GMR Relief Logistics:
- GMR donated one-half ton of emergency medical supplies on the first flight on Sept. 6;
- The Airbus H225 helicopter took off for Freeport Bahamas with emergency medical relief supplies on Sept. 6 at approximately 12:30 local time; and
- Carlos A. Gimenez, Mayor of Miami-Dade Florida and several local government officials, will be traveling with the Puma crew so he can meet Miami-Dade search-and-rescue teams already onsite.
GMR CEO Randy Owen said the company’s leadership team made the decision to send aid quickly after seeing the heartbreaking devastation in the country. “We take our everyday mission of providing care to the world at a moment’s notice seriously. The people in the Bahamas are dealing with an unprecedented catastrophe and they need help now.” He added that GMR teams continue to work with local officials, relief agencies and international organizations.

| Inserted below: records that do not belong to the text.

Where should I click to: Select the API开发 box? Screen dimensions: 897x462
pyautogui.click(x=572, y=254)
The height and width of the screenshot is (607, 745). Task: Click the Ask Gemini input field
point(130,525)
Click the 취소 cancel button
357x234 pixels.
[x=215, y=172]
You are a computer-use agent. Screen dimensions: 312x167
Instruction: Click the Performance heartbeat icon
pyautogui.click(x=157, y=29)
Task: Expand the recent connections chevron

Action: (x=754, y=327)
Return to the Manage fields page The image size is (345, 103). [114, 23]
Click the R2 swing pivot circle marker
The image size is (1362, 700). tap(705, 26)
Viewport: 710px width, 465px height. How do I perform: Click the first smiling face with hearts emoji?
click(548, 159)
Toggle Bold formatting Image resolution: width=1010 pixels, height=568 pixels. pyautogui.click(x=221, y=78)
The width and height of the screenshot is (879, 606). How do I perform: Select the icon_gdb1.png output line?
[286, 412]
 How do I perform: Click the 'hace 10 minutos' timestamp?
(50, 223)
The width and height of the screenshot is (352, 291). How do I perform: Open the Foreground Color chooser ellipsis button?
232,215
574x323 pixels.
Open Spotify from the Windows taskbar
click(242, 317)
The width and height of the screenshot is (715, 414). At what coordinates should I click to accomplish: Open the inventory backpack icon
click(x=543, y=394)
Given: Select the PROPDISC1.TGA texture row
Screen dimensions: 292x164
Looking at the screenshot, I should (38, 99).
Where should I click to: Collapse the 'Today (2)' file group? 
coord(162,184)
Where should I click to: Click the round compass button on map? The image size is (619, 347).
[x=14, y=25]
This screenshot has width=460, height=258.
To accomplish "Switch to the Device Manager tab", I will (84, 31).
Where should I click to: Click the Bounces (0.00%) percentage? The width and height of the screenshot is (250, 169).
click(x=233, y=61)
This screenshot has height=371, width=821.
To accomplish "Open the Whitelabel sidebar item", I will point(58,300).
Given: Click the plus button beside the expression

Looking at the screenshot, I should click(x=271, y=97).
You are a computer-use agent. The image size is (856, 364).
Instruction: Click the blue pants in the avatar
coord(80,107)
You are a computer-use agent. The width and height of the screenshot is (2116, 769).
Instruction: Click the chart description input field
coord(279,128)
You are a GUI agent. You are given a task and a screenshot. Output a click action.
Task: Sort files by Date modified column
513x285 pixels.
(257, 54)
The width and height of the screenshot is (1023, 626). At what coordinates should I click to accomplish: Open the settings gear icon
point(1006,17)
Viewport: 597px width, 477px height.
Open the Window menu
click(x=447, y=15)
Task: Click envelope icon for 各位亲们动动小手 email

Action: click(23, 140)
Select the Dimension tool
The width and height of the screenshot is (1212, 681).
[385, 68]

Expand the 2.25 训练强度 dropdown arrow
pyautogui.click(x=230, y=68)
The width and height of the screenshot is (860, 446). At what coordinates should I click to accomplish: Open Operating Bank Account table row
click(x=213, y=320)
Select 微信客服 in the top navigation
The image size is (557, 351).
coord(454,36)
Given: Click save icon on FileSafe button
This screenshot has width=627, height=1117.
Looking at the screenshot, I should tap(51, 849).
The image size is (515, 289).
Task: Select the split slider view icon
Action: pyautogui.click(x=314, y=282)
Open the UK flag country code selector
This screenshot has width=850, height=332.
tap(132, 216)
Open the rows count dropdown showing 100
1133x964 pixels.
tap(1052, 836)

Owen also said that GMR has been responding to the government’s request for Hurricane Dorian support in the United States. On Aug. 30, GMR activated its AMR National Command Center (NATCOM) in Dallas and deployed nearly 1,800 ground and air paramedics and EMTs, hundreds of ambulances, 10 fixed-wing and rotary-wing aircraft and dozens of paratransit teams and vehicles. This was in response to FEMA’s request to AMR for EMS deployment for Hurricane Dorian. GMR still has air and ground assets positioned in South Carolina.
Throughout the deployment, NATCOM staff remotely monitored crews sent to the region, dispatched onsite crews to respond to hurricane-related emergencies and evacuations, and closely monitored crews in the affected disaster areas 24-7. As the nation’s largest provider of ground medical transportation and FEMA’s prime emergency medical service response provider, AMR has a national agreement with FEMA to provide ground ambulance, air ambulance, paratransit services and non-ambulance EMS personnel to supplement the federal and military response to a disaster, an act of terrorism or any other public health emergency.